Target pointing data:
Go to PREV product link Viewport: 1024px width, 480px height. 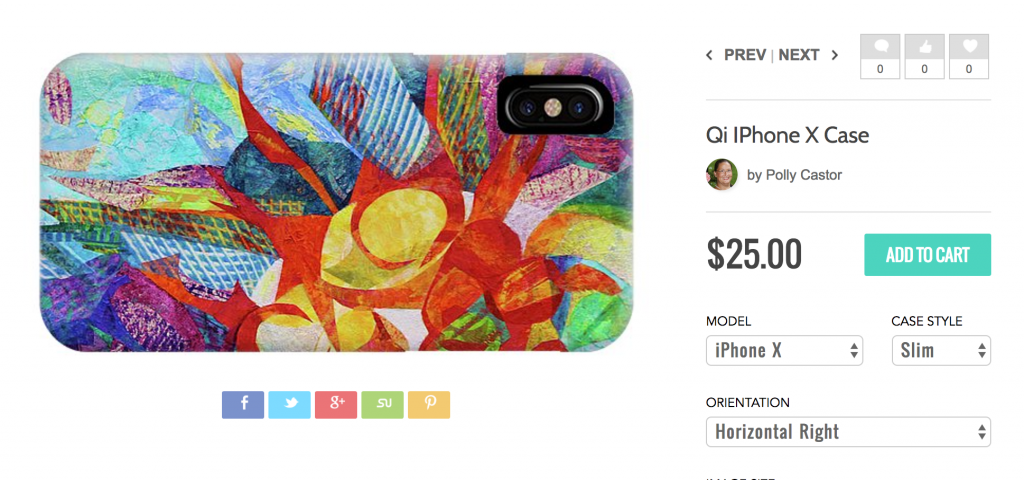(744, 55)
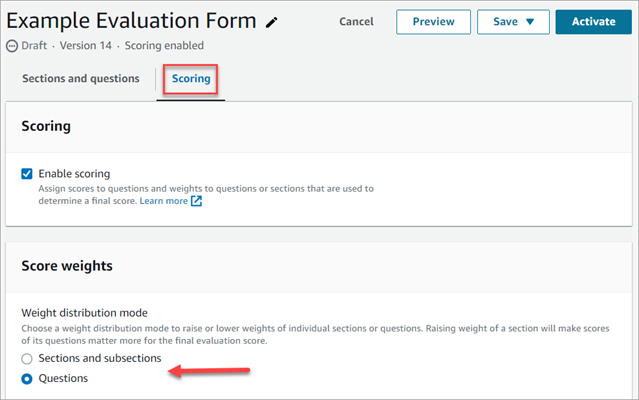Open the Save dropdown arrow
This screenshot has height=400, width=639.
[530, 22]
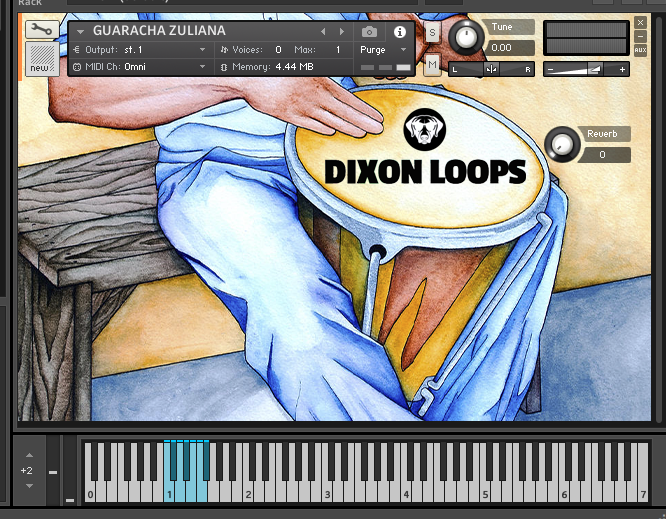
Task: Click the new instrument icon under the wrench
Action: [39, 59]
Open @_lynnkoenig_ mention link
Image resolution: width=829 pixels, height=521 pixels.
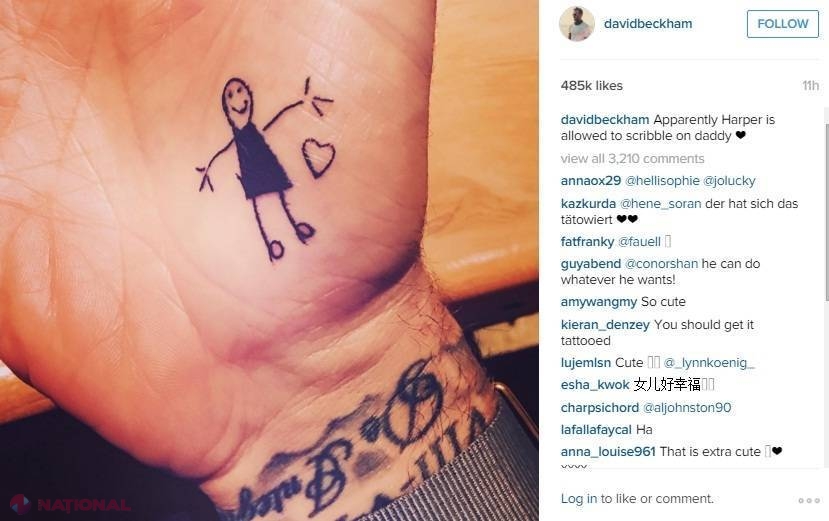point(709,363)
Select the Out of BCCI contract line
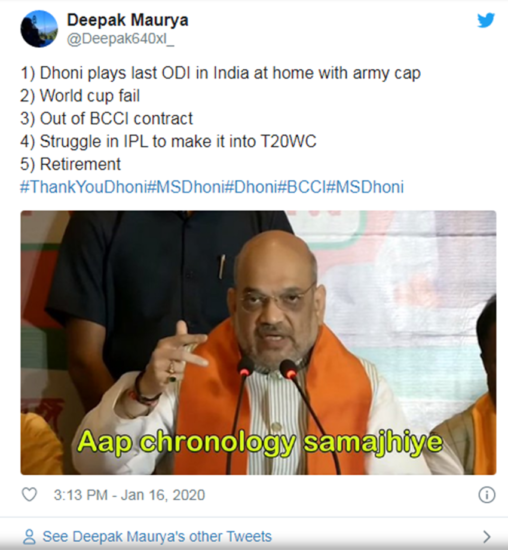 pyautogui.click(x=106, y=119)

Request: Rescale the lines from the one with "Open @_lynnkoenig_ mention link" through the end of the records, requests included. Multiply each coordinate in the answers by 0.4 and round to whole numbers, with halves going up, and leave the pictures out.

Task result:
Open @_lynnkoenig_ mention link
Image resolution: width=829 pixels, height=521 pixels.
point(284,145)
Select the Out of BCCI contract line
 pyautogui.click(x=42, y=48)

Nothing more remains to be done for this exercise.